Top of Working data

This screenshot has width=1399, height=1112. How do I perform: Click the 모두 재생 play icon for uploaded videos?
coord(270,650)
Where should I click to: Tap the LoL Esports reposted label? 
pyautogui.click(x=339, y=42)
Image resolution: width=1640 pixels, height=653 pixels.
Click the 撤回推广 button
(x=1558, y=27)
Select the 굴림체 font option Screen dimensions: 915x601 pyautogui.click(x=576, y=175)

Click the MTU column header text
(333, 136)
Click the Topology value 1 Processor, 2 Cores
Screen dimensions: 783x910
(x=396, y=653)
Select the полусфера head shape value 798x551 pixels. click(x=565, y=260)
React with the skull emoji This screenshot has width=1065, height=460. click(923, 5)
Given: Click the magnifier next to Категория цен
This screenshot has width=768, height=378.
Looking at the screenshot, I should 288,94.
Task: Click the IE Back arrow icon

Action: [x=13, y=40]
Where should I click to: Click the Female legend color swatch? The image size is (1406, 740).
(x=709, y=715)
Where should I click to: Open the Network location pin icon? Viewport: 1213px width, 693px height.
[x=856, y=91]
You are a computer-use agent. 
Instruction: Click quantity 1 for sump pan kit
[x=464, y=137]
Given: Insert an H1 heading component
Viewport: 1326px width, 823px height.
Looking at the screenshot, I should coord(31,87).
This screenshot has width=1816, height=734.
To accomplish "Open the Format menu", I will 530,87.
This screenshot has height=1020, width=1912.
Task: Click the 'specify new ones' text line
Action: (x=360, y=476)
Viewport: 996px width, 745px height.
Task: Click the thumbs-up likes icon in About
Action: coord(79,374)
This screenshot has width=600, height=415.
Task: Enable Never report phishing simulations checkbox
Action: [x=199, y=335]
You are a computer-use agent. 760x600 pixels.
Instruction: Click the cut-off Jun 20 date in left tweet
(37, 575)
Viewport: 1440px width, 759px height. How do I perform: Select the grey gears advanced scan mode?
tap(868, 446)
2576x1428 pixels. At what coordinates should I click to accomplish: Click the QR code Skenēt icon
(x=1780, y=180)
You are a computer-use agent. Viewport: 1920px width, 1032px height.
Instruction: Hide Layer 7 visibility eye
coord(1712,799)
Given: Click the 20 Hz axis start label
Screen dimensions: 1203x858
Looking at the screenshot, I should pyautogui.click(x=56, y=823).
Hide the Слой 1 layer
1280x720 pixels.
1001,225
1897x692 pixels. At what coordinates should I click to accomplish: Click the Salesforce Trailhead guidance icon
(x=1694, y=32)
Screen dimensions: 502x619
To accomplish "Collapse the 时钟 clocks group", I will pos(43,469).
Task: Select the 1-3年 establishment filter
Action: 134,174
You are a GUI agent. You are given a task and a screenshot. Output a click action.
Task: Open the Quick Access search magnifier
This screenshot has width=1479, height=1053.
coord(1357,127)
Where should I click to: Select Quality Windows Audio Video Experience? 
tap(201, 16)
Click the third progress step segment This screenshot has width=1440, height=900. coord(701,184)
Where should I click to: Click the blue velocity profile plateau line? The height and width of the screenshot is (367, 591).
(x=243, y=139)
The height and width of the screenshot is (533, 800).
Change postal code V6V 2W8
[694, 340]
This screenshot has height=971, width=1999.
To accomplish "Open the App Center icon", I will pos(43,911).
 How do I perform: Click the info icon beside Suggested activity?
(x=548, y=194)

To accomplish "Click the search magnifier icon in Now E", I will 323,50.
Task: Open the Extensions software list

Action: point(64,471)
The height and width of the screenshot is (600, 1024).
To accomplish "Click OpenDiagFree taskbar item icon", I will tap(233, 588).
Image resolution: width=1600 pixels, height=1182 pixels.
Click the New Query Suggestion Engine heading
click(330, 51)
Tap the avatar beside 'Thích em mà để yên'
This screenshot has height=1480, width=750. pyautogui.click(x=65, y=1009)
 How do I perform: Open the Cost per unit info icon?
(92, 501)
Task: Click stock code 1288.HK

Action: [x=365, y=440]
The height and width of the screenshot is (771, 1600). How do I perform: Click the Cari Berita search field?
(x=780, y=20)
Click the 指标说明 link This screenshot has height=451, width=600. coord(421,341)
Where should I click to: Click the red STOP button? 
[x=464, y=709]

Bottom of Working data

Description of the task >>
The entire set of records should be returned exactly.

Reply to the exercise >>
This screenshot has width=1399, height=1112. How do I perform: Click the 모두 재생 play icon for uploaded videos?
coord(270,650)
Where should I click to: Tap the LoL Esports reposted label? 
pyautogui.click(x=339, y=42)
Image resolution: width=1640 pixels, height=653 pixels.
Click the 撤回推广 button
(x=1558, y=27)
Select the 굴림체 font option Screen dimensions: 915x601 pyautogui.click(x=576, y=175)

Click the MTU column header text
(333, 136)
Click the Topology value 1 Processor, 2 Cores
Screen dimensions: 783x910
(x=396, y=653)
Select the полусфера head shape value 798x551 pixels. click(x=565, y=260)
React with the skull emoji This screenshot has width=1065, height=460. click(923, 5)
Given: Click the magnifier next to Категория цен
This screenshot has width=768, height=378.
Looking at the screenshot, I should 288,94.
Task: Click the IE Back arrow icon

Action: [x=13, y=40]
Where should I click to: Click the Female legend color swatch? The image size is (1406, 740).
(x=709, y=715)
Where should I click to: Open the Network location pin icon? Viewport: 1213px width, 693px height.
[x=856, y=91]
You are a computer-use agent. 
Instruction: Click quantity 1 for sump pan kit
[x=464, y=137]
Given: Insert an H1 heading component
Viewport: 1326px width, 823px height.
Looking at the screenshot, I should coord(31,87).
This screenshot has width=1816, height=734.
To accomplish "Open the Format menu", I will 530,87.
This screenshot has height=1020, width=1912.
Task: Click the 'specify new ones' text line
Action: (x=360, y=476)
Viewport: 996px width, 745px height.
Task: Click the thumbs-up likes icon in About
Action: coord(79,374)
This screenshot has width=600, height=415.
Task: Enable Never report phishing simulations checkbox
Action: [x=199, y=335]
You are a computer-use agent. 760x600 pixels.
Instruction: Click the cut-off Jun 20 date in left tweet
(37, 575)
Viewport: 1440px width, 759px height. How do I perform: Select the grey gears advanced scan mode?
tap(868, 446)
2576x1428 pixels. At what coordinates should I click to accomplish: Click the QR code Skenēt icon
(x=1780, y=180)
You are a computer-use agent. Viewport: 1920px width, 1032px height.
Instruction: Hide Layer 7 visibility eye
coord(1712,799)
Given: Click the 20 Hz axis start label
Screen dimensions: 1203x858
Looking at the screenshot, I should pyautogui.click(x=56, y=823).
Hide the Слой 1 layer
1280x720 pixels.
1001,225
1897x692 pixels. At what coordinates should I click to accomplish: Click the Salesforce Trailhead guidance icon
(x=1694, y=32)
Screen dimensions: 502x619
To accomplish "Collapse the 时钟 clocks group", I will pos(43,469).
Task: Select the 1-3年 establishment filter
Action: 134,174
You are a GUI agent. You are given a task and a screenshot. Output a click action.
Task: Open the Quick Access search magnifier
This screenshot has width=1479, height=1053.
coord(1357,127)
Where should I click to: Select Quality Windows Audio Video Experience? 
tap(201, 16)
Click the third progress step segment This screenshot has width=1440, height=900. coord(701,184)
Where should I click to: Click the blue velocity profile plateau line? The height and width of the screenshot is (367, 591).
(x=243, y=139)
The height and width of the screenshot is (533, 800).
Change postal code V6V 2W8
[694, 340]
This screenshot has height=971, width=1999.
To accomplish "Open the App Center icon", I will pos(43,911).
 How do I perform: Click the info icon beside Suggested activity?
(x=548, y=194)

To accomplish "Click the search magnifier icon in Now E", I will 323,50.
Task: Open the Extensions software list

Action: point(64,471)
The height and width of the screenshot is (600, 1024).
To accomplish "Click OpenDiagFree taskbar item icon", I will tap(233, 588).
Image resolution: width=1600 pixels, height=1182 pixels.
Click the New Query Suggestion Engine heading
click(330, 51)
Tap the avatar beside 'Thích em mà để yên'
This screenshot has height=1480, width=750. pyautogui.click(x=65, y=1009)
 How do I perform: Open the Cost per unit info icon?
(92, 501)
Task: Click stock code 1288.HK

Action: [x=365, y=440]
The height and width of the screenshot is (771, 1600). How do I perform: Click the Cari Berita search field?
(x=780, y=20)
Click the 指标说明 link This screenshot has height=451, width=600. coord(421,341)
Where should I click to: Click the red STOP button? 
[x=464, y=709]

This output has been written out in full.